Rivière Saint-Louis : Des détritus sur les berges malgré le nettoyage

Quelques jours avant la nouvelle année 2026, le ministre des Infrastructures nationales, Ajay Gunness, avait animé une réunion à la municipalité de Port-Louis en présence des représentants des collectivités locales et ceux des municipalités à propos de la somme déboursée pour le nettoyage des drains et le dragage des rivières avant la saison des pluies. Dans une déclaration, le ministre avait annoncé que la ville de Port-Louis a obtenu environ Rs 37 000 000 pour le désenvasement des rivières et le nettoyage des drains afin d’éviter la montée des eaux en période de grosses pluies.
S’agissant de la rivière Saint-Louis, qui est d’une longueur de 2 km, un montant d’environ Rs 12 millions a été voté par la municipalité de Port-Louis pour son nettoyage. À la fin des travaux de dragage sur une étendue de 400 mètres, plus précisément entre le pont Russell et l’aqueduc de Canal Dayot, l’entrepreneur avait abandonné des tonnes de débris et de boue sur la berge de la rivière. Une preuve suffisante pour démontrer que l’incivisme peut provoquer une catastrophe d’un moment à l’autre aux maisons avoisinantes en saison de grosses pluies. L’autre berge de la rivière Saint-Louis, d’une longueur de 1 600 mètres à partir de l’aqueduc de Canal Dayot vers la vallée à Pailles, suscite la crainte des riverains. Puisque sur les sept arches construites sous l’aqueduc afin de laisser passer l’eau de la rivière, une seule a reçu la visite d’un excavateur pour enlever les pierres. Tandis que les six autres sont toujours obstruées par des rochers. La rivière a été laissée dans un état pierreux qui empêche l’eau de circuler correctement.
Pour rappel, l’aqueduc de Canal Dayot a été construit en 1782 sous sept arches par l’architecte Thomas Dayot pour transporter de l’eau au centre de Port-Louis. Classé patrimoine national en 1985, l’aqueduc est resté à l’état d’abandon.
Du côté de la police de l’Environnement, l’officier responsable a fait ressortir, malgré le nombre de plaintes déposées concernant les ordures laissées sur les berges de la rivière Saint-Louis par le contracteur, que cette situation ne relève pas de leur agenda, et il a renvoyé la balle à la municipalité de Port-Louis.
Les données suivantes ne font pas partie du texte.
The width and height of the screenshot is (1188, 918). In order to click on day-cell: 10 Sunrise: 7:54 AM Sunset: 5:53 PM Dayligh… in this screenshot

Le nettoyage de la rivière Saint-Louis à Canal Dayot est devenu une poule aux œufs d’or pour certains. Car malgré les grosses sommes déboursées pour les travaux, il y a toujours une absence totale de surveillance de la part des autorités compétentes. L’entrepreneur laisse toujours sur les berges une partie des détritus qui s’amoncellent.
En période cyclonique, après le pont Colville Deverell, les eaux pluviales se déversent vers le centre de Port-Louis, inondant toute la route nationale sur leur passage. Une partie de cette eau boueuse se déverse dans la rivière Saint-Louis et va stagner devant le bâtiment de la Hindu House.
Il est à souligner toutefois que trois rivières déversent leurs eaux dans la rivière Saint-Louis : la rivière Saint-Louis 2 venant de Guibies Pailles, la rivière Saint-Louis 1 à partir d’une source dans la région du Domaine des Pailles, et la rivière de Montagne Ory.